START Listed records
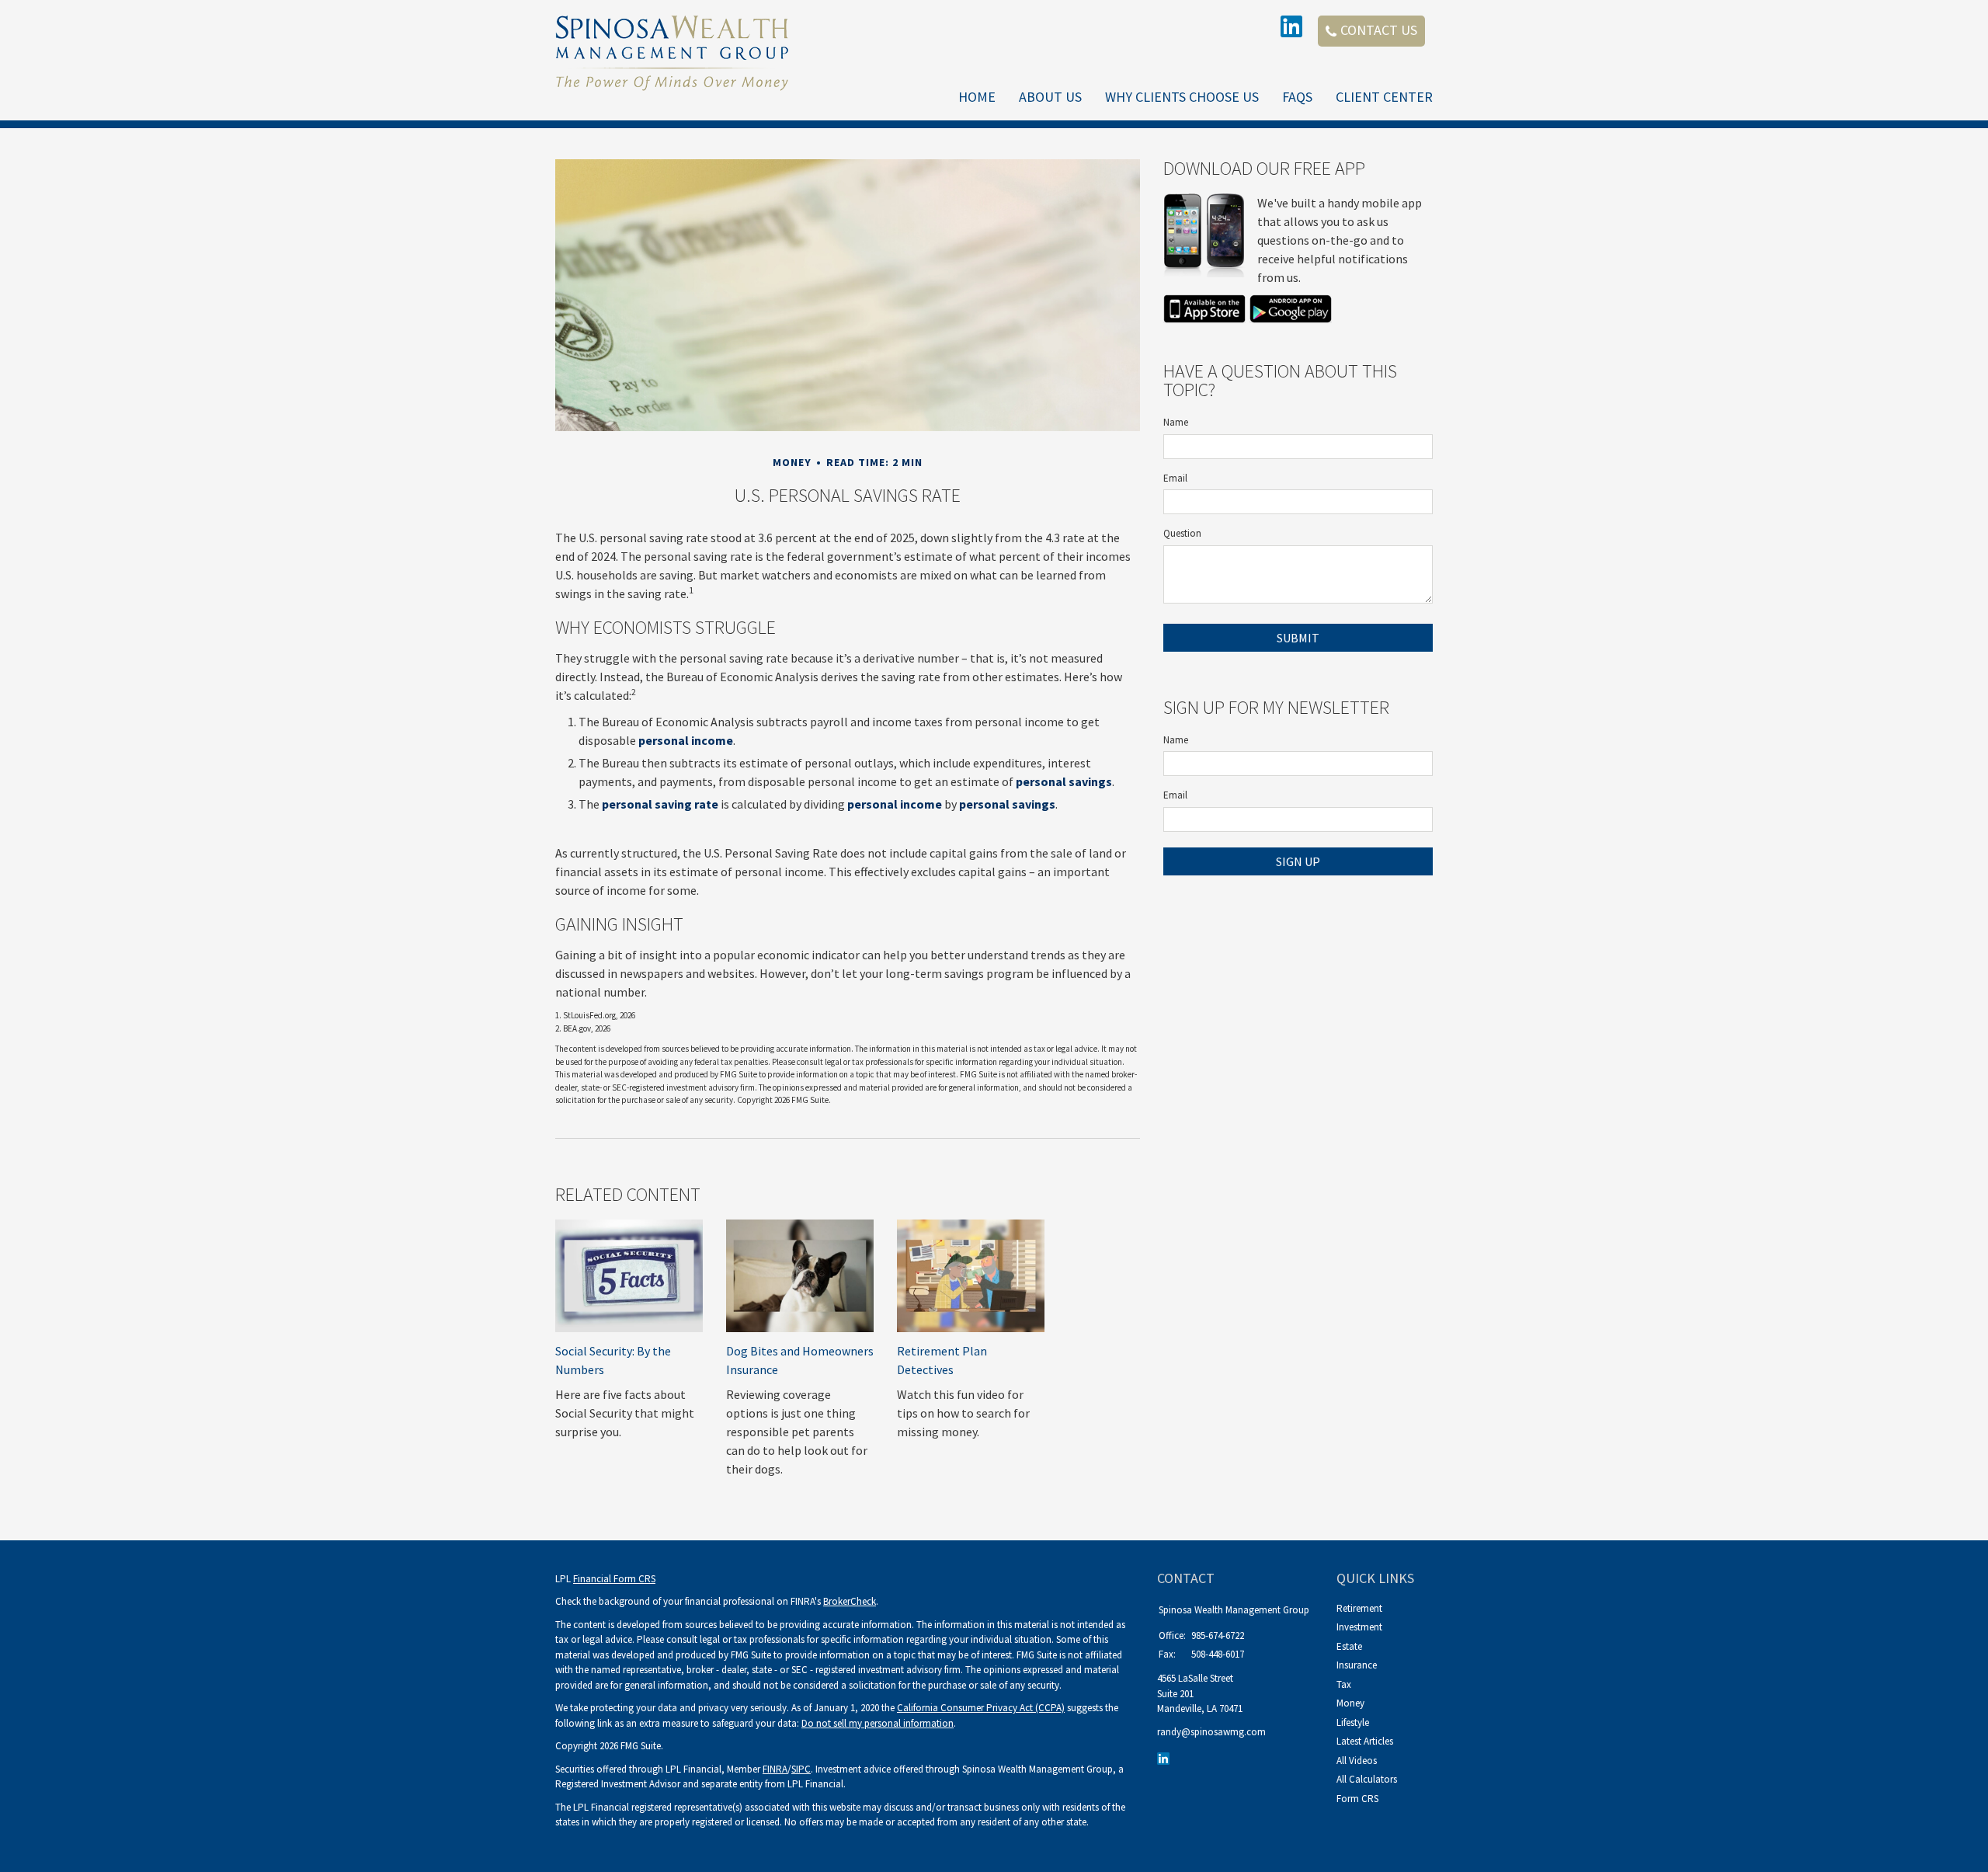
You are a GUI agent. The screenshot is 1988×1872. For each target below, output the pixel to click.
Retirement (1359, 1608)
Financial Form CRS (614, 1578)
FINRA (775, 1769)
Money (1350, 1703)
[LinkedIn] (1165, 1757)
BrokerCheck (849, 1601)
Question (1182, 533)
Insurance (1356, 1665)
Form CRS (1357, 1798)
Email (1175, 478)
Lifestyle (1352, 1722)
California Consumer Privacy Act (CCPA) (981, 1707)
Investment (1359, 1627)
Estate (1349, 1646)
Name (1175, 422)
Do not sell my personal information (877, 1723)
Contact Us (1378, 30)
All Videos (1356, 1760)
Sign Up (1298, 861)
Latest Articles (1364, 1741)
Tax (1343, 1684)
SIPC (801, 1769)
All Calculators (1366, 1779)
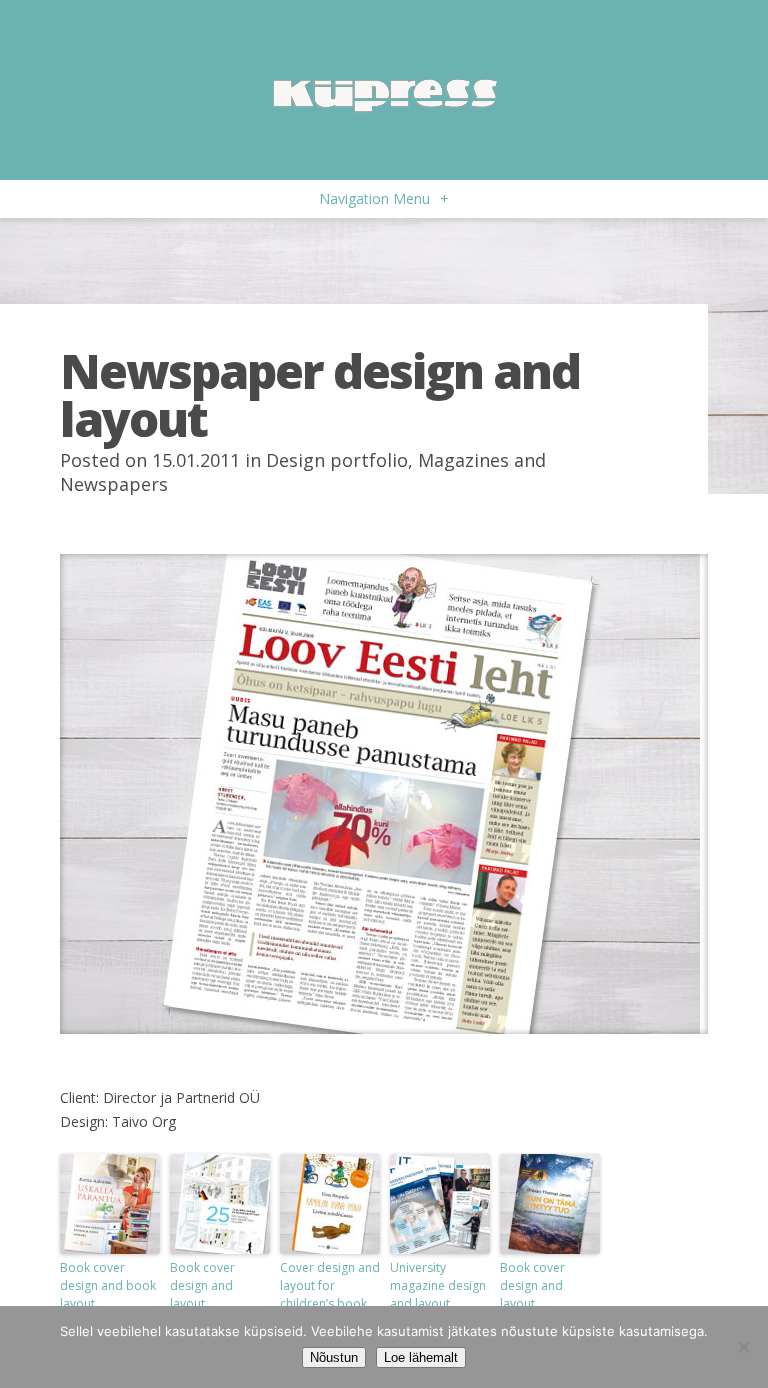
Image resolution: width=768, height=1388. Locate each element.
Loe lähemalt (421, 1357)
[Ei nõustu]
END Listed records
• [Activity] Say how many lines of the listing above contain "each", giving nothing but the number.

• [Response box] 2